Когда же она попробовала подняться, он надавил ей рукою на шею, навалился сверху. Оксана не помнила, но, кажется, она на несколько секунд даже потеряла сознание - у нее перехлестнуло дыхание, в легких что-то заскрипело, сделалось больно, из глаз посыпались искры. Она с трудом выдавила из себя задавленное глухое "нет", но это не остановило Крокодила Гену.

Лицо его сделалось потным, щеки покраснели, отекли, слипшиеся, ставшие очень маленькими глаза тоже отекли, изо рта резко пахло чесноком, коньяком и конфетами, и этот сложных дух вызывал не то чтобы неприятие - физическую оторопь, столбняк.

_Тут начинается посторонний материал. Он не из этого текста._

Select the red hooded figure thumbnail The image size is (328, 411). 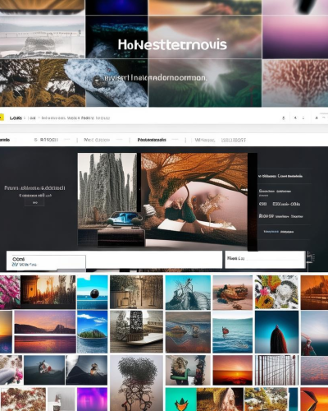tap(276, 332)
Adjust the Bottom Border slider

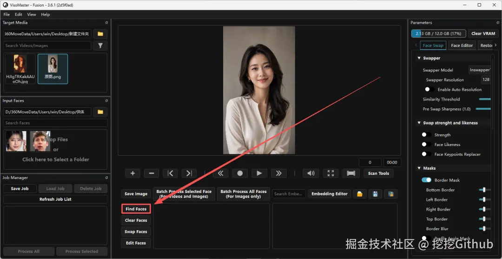[x=485, y=190]
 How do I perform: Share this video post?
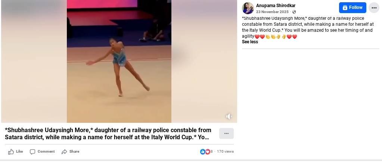(71, 152)
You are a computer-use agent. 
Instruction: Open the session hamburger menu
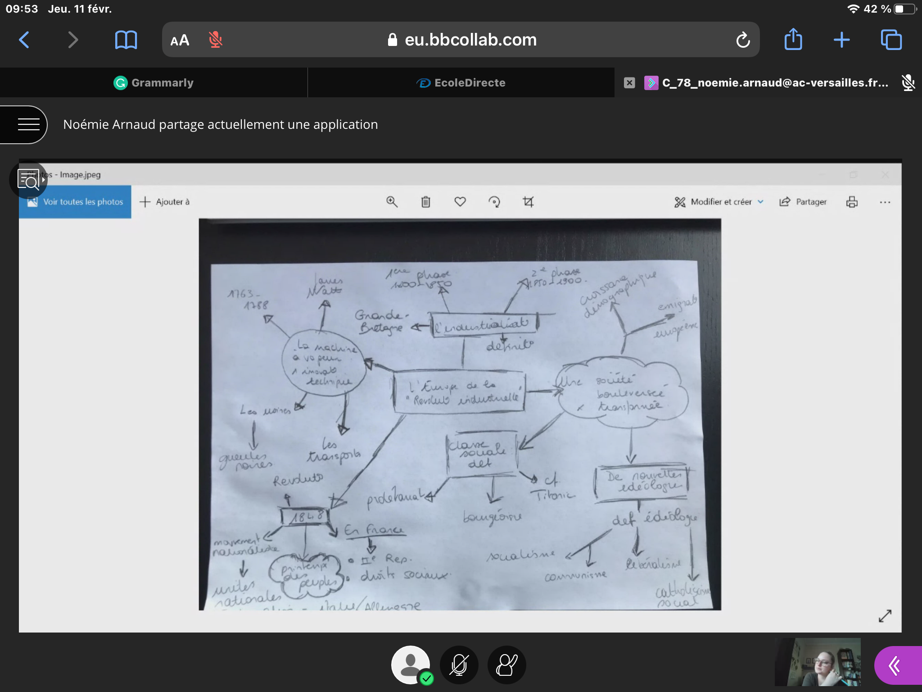(28, 124)
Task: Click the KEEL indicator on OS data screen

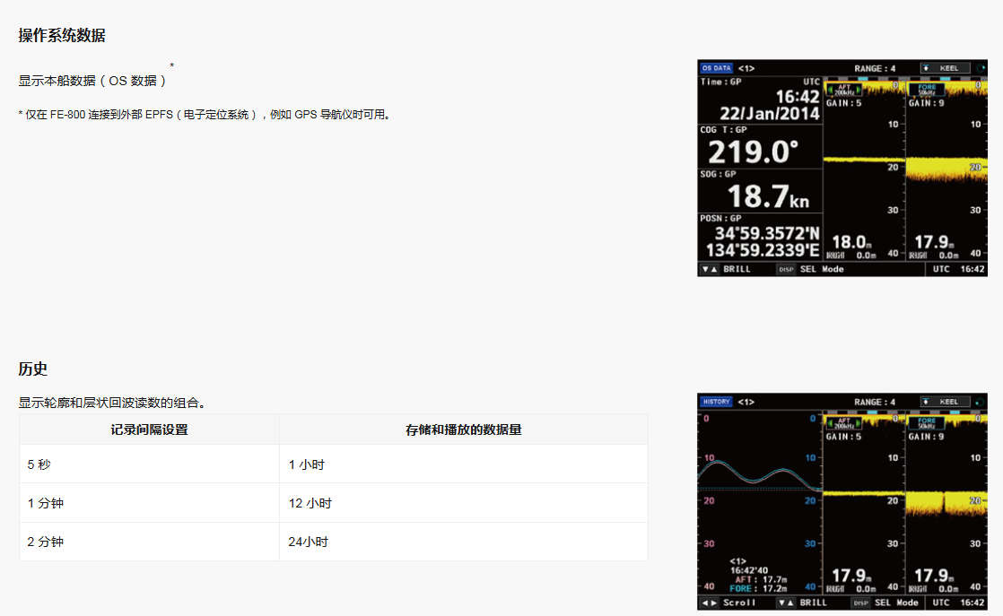Action: click(x=945, y=68)
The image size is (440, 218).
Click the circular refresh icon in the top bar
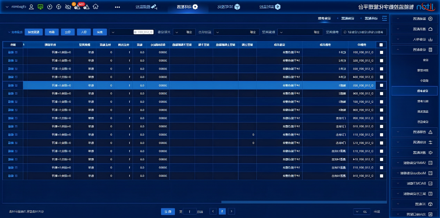coord(59,7)
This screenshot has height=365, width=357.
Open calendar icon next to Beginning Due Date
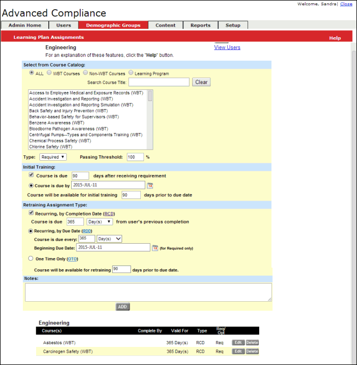click(x=155, y=248)
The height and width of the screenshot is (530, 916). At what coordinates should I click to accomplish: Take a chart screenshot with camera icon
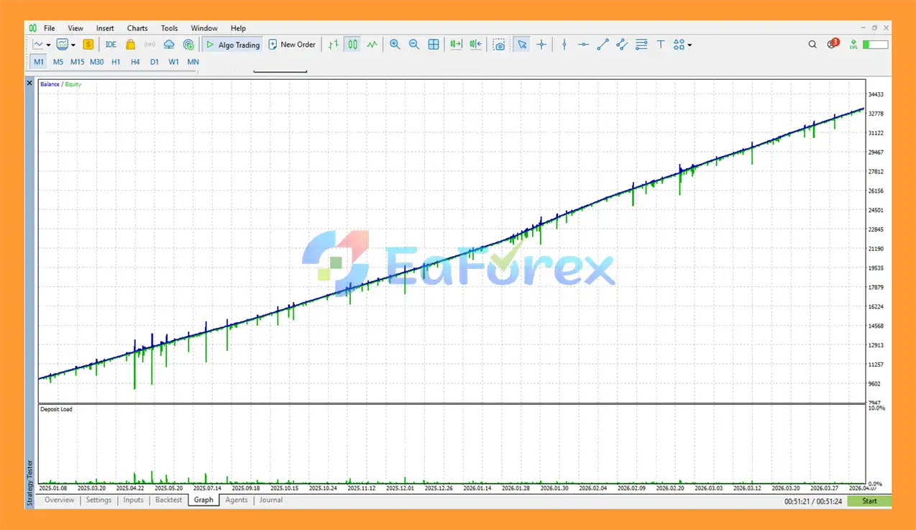(499, 45)
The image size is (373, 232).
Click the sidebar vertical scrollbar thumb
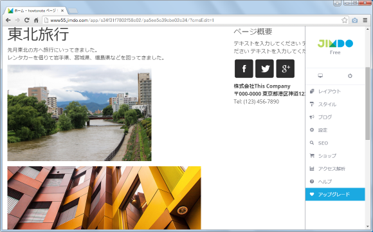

- Нет! - очнувшись, выкрикнула Оксана, и Крокодил Гена снова надавил ей локтем на горло, потом ухватил ее за волосы и оттянул голову назад. Засмеялся хрипло и сладко:

- А шейка-то у тебя вон какая нежная, одного взмаха ножа хватит, чтобы распластать ее от уха до уха.

Крокодил Гена получил то, что хотел, - Оксану. Потом выпил немного "бормотухи", выдаваемой за дорогое вино, потом "Мартеля" и некоторое время играл с нею, как кот с неосторожно вылезшей из норы мышкой. На Оксанины слезы он не обращал внимания. Хватило его ненадолго - Крокодил неожиданно откинулся на спину и трубно захрапел. Оксана не поверила своей удаче - надо же, отключился злодей! Тихонько всхлипывая, она подхватила сумку и метнулась к двери. Но не тут-то было. Замок оказался с секретом - сколько Оксана с ним ни возилась, открыть не смогла.

А Крокодил поднялся тем временем с тахты, прошел в прихожую и с усмешкой посмотрел на Оксанины старания:

- Ну-ну!

Затем схватил Оксану за руку, утащил в комнату и бросил в кресло. Приказал:

- Сиди тут, пока я не прикажу тебе встать!

Это был голос повелителя, крупного деятеля отечественного бизнеса, "нового русского", крутого человека. Некоторое время Крокодил бодрствовал, потом сдался - сон сморил его.

Оксана вторично попыталась выбраться из квартиры, минут десять ковырялась с замком, пробовала поддеть блокирующий язычок шпилькой, но у нее ничего не получалось. Она вернулась, села в кресло и долго, ненавидяще глядела в лицо Крокодила, ругала себя за доверчивость, за то, что купилась на очень дешевый прием, думала о том, сколько же девчонок, мечтавших о работе и хорошей зарплате, сидели в этом кресле, и ей хотелось скулить от обиды и унижения.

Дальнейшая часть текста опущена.